╭──
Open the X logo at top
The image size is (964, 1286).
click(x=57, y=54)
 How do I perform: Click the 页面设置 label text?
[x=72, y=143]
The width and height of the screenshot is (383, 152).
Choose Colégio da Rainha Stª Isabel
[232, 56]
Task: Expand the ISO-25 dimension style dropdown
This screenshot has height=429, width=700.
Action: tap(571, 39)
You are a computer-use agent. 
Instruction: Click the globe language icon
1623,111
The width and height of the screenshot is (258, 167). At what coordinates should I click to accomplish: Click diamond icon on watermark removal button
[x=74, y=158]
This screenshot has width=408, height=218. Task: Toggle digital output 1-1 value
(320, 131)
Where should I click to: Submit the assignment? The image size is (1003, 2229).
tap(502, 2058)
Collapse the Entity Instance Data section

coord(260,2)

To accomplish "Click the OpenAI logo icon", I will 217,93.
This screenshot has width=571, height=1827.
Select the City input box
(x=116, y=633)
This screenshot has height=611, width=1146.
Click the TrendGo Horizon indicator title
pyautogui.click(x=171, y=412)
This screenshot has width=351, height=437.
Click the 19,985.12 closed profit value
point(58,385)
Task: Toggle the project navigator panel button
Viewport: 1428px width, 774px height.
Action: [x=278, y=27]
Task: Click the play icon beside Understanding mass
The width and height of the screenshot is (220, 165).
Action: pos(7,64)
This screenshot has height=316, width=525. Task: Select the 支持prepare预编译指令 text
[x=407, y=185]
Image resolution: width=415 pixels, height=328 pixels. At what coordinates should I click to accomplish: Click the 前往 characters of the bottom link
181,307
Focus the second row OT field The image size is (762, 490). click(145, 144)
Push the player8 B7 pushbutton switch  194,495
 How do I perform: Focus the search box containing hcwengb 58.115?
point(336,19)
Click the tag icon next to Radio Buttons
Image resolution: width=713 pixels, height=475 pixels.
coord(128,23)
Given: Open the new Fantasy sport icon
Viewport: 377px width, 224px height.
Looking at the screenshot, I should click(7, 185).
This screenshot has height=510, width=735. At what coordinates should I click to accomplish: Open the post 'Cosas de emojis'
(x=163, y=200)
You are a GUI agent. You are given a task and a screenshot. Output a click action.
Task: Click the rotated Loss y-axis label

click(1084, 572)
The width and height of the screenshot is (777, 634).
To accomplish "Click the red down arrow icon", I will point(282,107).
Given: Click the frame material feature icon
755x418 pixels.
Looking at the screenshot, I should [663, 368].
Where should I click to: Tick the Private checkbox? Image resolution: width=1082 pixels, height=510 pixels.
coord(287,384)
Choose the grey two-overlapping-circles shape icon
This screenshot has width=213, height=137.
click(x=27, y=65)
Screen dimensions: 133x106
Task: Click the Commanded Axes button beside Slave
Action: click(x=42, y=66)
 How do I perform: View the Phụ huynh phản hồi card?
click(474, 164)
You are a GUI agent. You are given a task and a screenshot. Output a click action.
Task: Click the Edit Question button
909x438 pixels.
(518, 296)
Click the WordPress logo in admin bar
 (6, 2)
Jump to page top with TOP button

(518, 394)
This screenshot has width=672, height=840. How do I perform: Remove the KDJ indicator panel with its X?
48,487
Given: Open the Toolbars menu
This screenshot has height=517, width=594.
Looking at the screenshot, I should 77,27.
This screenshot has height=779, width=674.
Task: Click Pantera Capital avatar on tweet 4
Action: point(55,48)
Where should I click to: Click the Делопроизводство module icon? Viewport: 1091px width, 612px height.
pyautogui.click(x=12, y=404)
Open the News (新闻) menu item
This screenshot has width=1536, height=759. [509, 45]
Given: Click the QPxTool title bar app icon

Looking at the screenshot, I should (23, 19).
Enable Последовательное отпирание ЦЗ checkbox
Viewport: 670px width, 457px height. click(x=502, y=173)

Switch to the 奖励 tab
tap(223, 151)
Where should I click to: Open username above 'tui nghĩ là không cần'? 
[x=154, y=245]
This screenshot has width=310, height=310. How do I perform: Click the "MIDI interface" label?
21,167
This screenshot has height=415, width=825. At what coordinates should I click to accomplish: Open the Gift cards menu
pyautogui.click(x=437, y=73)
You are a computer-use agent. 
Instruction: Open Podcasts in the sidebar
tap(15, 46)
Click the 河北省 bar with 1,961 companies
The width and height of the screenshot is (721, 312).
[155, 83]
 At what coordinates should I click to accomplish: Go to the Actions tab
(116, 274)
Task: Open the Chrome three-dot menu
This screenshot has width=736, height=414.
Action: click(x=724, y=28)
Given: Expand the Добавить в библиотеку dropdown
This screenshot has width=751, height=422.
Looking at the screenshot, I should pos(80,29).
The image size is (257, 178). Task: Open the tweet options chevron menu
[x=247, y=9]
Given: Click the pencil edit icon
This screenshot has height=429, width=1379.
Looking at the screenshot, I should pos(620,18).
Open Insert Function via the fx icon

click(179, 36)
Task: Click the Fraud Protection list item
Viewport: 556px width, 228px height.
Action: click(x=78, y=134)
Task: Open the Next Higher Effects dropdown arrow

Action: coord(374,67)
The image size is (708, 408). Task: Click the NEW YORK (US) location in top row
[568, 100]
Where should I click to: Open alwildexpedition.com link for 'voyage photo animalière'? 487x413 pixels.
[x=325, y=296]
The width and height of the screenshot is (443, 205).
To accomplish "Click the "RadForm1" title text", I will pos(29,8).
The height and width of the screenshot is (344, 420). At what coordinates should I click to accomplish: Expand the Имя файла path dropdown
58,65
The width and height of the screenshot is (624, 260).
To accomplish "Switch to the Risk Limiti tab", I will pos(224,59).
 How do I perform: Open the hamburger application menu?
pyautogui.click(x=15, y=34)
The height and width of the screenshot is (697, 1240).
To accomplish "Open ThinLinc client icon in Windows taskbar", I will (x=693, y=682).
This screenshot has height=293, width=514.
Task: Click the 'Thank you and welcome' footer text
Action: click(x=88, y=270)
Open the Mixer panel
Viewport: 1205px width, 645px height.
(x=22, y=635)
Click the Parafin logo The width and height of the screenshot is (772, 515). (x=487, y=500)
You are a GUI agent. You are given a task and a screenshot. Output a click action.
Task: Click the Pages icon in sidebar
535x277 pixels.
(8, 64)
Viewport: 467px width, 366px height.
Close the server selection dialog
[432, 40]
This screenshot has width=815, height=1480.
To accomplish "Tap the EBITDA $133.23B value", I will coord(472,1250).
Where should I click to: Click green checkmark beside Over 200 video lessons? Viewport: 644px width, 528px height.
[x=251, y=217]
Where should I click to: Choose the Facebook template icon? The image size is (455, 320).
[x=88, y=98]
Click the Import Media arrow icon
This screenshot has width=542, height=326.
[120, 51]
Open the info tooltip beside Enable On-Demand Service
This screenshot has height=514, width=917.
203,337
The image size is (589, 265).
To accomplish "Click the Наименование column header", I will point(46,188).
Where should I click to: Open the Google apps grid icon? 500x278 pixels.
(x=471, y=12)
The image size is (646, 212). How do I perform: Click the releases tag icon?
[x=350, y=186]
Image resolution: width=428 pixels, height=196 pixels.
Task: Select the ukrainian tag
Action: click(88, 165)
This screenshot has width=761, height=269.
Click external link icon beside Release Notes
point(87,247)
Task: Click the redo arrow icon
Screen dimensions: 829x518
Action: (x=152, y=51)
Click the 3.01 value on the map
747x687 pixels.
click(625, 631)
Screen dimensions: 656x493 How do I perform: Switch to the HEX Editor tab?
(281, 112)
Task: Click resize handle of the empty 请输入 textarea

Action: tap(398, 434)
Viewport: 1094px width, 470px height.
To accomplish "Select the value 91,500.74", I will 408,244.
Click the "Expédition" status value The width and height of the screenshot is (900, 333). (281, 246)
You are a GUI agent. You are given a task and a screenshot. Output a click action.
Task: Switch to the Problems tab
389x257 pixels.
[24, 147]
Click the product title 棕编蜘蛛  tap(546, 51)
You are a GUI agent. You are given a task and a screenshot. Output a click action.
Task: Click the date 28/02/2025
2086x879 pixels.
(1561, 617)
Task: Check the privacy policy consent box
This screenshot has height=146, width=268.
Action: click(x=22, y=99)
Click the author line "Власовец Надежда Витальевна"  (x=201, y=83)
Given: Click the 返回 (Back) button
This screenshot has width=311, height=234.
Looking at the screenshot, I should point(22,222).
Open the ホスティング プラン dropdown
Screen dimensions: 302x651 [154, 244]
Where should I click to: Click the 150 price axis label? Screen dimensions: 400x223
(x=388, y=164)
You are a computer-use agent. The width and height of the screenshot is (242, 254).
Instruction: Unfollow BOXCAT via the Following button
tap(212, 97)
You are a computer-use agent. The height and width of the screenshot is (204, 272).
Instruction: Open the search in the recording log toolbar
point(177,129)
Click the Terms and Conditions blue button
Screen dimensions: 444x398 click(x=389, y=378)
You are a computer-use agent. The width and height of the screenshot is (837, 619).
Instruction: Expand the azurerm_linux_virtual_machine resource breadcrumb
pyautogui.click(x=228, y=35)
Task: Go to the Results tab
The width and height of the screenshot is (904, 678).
╰──
_Problem to solve_: Your task is to retype the entries verbatim, starting with the line that holds "Task: Click the rotated Loss y-axis label" and stopping after the line that holds "Choose the grey".

_Exercise response_:
Task: Click the rotated Loss y-axis label

click(1084, 572)
The width and height of the screenshot is (777, 634).
To accomplish "Click the red down arrow icon", I will point(282,107).
Given: Click the frame material feature icon
755x418 pixels.
Looking at the screenshot, I should [663, 368].
Where should I click to: Tick the Private checkbox? Image resolution: width=1082 pixels, height=510 pixels.
coord(287,384)
Choose the grey two-overlapping-circles shape icon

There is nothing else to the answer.